[Stored data]
= = = =
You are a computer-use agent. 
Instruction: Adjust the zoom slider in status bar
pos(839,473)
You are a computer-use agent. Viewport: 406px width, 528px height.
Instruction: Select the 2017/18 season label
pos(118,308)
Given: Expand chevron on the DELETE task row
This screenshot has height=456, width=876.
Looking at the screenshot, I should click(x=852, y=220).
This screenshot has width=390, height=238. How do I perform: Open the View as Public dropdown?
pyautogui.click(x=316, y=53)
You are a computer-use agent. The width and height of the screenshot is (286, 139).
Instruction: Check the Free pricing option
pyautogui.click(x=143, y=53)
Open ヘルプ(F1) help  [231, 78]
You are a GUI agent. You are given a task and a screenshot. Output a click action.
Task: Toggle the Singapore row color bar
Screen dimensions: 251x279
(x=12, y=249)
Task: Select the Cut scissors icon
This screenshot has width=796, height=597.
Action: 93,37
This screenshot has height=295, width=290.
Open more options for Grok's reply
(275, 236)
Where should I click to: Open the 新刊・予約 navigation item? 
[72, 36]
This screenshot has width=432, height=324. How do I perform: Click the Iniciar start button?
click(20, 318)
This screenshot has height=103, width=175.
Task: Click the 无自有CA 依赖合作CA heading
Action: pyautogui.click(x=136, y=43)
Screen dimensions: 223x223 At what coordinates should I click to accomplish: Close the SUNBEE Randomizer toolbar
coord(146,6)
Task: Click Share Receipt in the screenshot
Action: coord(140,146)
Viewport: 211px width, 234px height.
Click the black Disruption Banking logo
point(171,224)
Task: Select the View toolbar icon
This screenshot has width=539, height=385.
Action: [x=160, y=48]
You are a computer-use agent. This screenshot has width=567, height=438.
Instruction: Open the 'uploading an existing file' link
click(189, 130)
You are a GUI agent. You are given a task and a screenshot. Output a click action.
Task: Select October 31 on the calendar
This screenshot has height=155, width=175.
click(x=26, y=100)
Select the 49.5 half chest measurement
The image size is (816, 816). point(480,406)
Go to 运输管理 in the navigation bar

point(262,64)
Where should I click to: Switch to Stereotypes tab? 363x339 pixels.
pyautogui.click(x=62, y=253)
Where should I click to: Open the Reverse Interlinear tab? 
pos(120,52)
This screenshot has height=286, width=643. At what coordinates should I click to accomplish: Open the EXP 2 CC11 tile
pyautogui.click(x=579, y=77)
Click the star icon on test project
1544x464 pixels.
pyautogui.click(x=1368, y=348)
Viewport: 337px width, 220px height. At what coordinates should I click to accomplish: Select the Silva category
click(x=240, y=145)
= = = =
Action item – Without altering a single word, set down all the entries again.

The completed task –
You are a computer-use agent. 
Instruction: Adjust the zoom slider in status bar
pos(839,473)
You are a computer-use agent. Viewport: 406px width, 528px height.
Instruction: Select the 2017/18 season label
pos(118,308)
Given: Expand chevron on the DELETE task row
This screenshot has height=456, width=876.
Looking at the screenshot, I should click(x=852, y=220).
This screenshot has width=390, height=238. How do I perform: Open the View as Public dropdown?
pyautogui.click(x=316, y=53)
You are a computer-use agent. The width and height of the screenshot is (286, 139).
Instruction: Check the Free pricing option
pyautogui.click(x=143, y=53)
Open ヘルプ(F1) help  [231, 78]
You are a GUI agent. You are given a task and a screenshot. Output a click action.
Task: Toggle the Singapore row color bar
Screen dimensions: 251x279
(x=12, y=249)
Task: Select the Cut scissors icon
This screenshot has width=796, height=597.
Action: 93,37
This screenshot has height=295, width=290.
Open more options for Grok's reply
(275, 236)
Where should I click to: Open the 新刊・予約 navigation item? 
[72, 36]
This screenshot has width=432, height=324. How do I perform: Click the Iniciar start button?
click(20, 318)
This screenshot has height=103, width=175.
Task: Click the 无自有CA 依赖合作CA heading
Action: pyautogui.click(x=136, y=43)
Screen dimensions: 223x223 At what coordinates should I click to accomplish: Close the SUNBEE Randomizer toolbar
coord(146,6)
Task: Click Share Receipt in the screenshot
Action: coord(140,146)
Viewport: 211px width, 234px height.
Click the black Disruption Banking logo
point(171,224)
Task: Select the View toolbar icon
This screenshot has width=539, height=385.
Action: [x=160, y=48]
You are a computer-use agent. This screenshot has width=567, height=438.
Instruction: Open the 'uploading an existing file' link
click(189, 130)
You are a GUI agent. You are given a task and a screenshot. Output a click action.
Task: Select October 31 on the calendar
This screenshot has height=155, width=175.
click(x=26, y=100)
Select the 49.5 half chest measurement
The image size is (816, 816). point(480,406)
Go to 运输管理 in the navigation bar

point(262,64)
Where should I click to: Switch to Stereotypes tab? 363x339 pixels.
pyautogui.click(x=62, y=253)
Where should I click to: Open the Reverse Interlinear tab? 
pos(120,52)
This screenshot has height=286, width=643. At what coordinates should I click to accomplish: Open the EXP 2 CC11 tile
pyautogui.click(x=579, y=77)
Click the star icon on test project
1544x464 pixels.
pyautogui.click(x=1368, y=348)
Viewport: 337px width, 220px height. At what coordinates should I click to accomplish: Select the Silva category
click(x=240, y=145)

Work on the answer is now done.